How to clean/delete properly RooDataSet in PyROOT?

What is the correct/recommended way to clean/delete RooDataSet in PyROOT ?

I have a use case where relatively large dataset is created and used inside the loop. and I see that memory is not free after the loop.


import ROOT, os, psutil, random 

# inner psutil function
def process_memory():
    process = psutil.Process(os.getpid())
    mem_info = process.memory_info()
    return mem_info.rss

evt     = ROOT.RooRealVar ( 'Evt'    , '#event'        , 0 , 1000000 )
run     = ROOT.RooRealVar ( 'Run'    , '#run'          , 0 , 1000000 )
mass    = ROOT.RooRealVar ( 'Mass'   , 'mass-variable' , 0 , 100     )

varset  = ROOT.RooArgSet  ( evt , run , mass )
dataset = ROOT.RooDataSet ( "dataset", 'Test Data set-0' , varset )  

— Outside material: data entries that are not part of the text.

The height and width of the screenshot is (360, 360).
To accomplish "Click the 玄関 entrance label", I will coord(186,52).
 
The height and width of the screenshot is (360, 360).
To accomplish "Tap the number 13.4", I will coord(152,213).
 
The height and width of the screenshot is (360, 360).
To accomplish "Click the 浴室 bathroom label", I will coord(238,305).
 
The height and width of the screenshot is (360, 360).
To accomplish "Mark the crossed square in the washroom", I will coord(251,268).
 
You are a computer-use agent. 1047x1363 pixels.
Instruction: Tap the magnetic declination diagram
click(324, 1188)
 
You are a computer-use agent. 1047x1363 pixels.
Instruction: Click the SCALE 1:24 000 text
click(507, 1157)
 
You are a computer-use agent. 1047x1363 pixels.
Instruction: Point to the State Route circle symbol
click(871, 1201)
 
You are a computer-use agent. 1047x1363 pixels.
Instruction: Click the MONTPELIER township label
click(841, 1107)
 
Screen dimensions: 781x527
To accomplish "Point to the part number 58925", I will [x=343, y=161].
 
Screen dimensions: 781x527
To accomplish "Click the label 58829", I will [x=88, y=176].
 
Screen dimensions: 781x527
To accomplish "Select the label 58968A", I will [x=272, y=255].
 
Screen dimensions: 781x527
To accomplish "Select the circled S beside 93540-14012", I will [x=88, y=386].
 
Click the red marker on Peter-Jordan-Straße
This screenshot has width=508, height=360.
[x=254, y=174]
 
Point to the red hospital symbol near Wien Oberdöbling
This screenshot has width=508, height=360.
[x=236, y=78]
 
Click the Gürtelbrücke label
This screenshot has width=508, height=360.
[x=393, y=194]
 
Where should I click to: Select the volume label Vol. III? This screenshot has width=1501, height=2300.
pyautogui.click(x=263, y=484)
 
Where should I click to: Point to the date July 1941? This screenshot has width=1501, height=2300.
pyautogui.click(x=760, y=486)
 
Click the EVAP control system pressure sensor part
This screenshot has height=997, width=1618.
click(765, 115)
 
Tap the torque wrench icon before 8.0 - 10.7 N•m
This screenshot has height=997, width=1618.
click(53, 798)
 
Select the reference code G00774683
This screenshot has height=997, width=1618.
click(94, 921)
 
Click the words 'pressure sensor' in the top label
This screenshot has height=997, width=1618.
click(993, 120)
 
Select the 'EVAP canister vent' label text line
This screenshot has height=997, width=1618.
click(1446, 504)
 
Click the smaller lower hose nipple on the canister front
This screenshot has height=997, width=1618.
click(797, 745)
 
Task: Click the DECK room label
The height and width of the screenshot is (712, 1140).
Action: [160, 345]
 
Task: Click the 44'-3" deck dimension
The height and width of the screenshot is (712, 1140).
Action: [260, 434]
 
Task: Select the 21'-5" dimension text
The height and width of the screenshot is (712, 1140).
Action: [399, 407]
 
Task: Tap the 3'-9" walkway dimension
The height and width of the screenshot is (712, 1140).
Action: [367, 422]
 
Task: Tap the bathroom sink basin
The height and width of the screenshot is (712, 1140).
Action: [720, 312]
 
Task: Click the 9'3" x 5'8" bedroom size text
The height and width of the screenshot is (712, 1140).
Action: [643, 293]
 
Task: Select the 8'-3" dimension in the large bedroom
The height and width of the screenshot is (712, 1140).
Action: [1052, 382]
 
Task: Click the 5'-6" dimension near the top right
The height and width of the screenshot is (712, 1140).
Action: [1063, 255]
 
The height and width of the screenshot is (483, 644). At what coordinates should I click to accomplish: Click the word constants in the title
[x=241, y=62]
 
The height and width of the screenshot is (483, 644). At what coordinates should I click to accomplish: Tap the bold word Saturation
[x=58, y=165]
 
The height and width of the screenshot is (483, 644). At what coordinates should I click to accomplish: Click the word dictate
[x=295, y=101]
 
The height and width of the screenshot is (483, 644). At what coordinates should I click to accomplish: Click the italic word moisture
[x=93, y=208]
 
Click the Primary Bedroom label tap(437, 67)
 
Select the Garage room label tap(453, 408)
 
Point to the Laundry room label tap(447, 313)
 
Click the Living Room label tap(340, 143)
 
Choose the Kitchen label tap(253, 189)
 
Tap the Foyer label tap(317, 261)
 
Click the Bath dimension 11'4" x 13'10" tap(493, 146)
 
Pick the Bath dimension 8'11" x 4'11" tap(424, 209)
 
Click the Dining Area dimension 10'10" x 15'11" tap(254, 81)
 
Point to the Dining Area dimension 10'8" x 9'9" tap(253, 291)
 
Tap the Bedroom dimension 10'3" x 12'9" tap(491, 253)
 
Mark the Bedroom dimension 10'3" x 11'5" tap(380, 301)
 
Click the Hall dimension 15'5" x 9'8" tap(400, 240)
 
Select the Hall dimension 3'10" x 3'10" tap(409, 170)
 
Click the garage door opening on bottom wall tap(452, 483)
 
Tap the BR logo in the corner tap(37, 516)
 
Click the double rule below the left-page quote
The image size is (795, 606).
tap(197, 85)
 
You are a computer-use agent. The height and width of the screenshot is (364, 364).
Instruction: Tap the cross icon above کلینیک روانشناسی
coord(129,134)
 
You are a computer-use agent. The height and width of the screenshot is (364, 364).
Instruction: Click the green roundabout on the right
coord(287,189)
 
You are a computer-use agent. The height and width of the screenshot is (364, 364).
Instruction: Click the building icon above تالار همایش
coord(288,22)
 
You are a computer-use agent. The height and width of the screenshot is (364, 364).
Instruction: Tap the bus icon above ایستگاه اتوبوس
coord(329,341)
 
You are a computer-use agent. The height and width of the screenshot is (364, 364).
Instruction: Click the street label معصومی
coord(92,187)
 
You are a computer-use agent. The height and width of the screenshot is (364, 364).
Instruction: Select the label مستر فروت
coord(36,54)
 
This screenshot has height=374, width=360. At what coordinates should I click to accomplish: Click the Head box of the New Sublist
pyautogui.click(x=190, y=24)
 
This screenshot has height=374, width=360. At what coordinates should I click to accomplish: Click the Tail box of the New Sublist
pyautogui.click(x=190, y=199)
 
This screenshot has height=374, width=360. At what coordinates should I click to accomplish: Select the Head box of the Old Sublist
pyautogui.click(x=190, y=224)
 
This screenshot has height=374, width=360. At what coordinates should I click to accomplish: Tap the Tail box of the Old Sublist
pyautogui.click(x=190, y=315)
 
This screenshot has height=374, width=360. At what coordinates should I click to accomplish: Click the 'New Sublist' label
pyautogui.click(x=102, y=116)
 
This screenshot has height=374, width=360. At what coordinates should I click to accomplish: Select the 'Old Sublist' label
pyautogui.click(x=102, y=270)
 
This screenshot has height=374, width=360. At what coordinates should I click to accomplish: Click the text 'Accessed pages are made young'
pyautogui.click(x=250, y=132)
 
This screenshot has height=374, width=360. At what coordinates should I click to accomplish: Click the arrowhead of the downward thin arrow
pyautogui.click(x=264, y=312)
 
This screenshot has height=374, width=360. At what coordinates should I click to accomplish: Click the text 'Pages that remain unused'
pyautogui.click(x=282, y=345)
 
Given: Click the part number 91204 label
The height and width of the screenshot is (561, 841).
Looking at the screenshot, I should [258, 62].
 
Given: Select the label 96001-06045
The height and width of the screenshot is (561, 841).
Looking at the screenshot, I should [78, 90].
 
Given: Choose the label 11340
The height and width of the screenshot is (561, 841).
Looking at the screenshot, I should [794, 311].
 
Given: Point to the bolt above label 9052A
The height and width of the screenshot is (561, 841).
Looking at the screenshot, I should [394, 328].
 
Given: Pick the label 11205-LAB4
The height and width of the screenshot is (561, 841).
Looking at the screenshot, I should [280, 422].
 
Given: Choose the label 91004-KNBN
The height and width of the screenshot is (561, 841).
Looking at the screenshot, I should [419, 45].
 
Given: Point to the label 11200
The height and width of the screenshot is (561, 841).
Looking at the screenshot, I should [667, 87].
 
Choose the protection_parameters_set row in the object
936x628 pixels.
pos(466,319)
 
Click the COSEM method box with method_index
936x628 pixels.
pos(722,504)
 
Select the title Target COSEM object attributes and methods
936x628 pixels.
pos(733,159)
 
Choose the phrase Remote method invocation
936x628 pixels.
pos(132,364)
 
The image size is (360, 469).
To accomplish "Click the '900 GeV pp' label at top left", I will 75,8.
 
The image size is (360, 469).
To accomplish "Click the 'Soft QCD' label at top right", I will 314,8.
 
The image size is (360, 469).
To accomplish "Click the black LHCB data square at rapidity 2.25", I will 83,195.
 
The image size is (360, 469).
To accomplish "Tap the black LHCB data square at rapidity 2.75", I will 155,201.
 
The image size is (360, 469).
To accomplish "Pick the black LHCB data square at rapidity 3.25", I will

before_create = process_memory ()
print ( 'MEMORY BEFORE CREATION OF DATASET %.1fMB' % ( before_create / 2**20 ) ) 

NR = 1000
NE = 1000

for r in range ( NR ) :
    run.setVal ( r )
    for e in range ( NE ) :        
        evt .setVal   ( e )        
        mass.setVal   ( random.uniform      ( 0  , 10  ) )
        dataset.add ( varset )

before_loop = process_memory ()
print ( 'DELTA MEMORY (BEFORE LOOP) %.2fMB' % ( ( before_loop - before_create ) / 2**20  ) )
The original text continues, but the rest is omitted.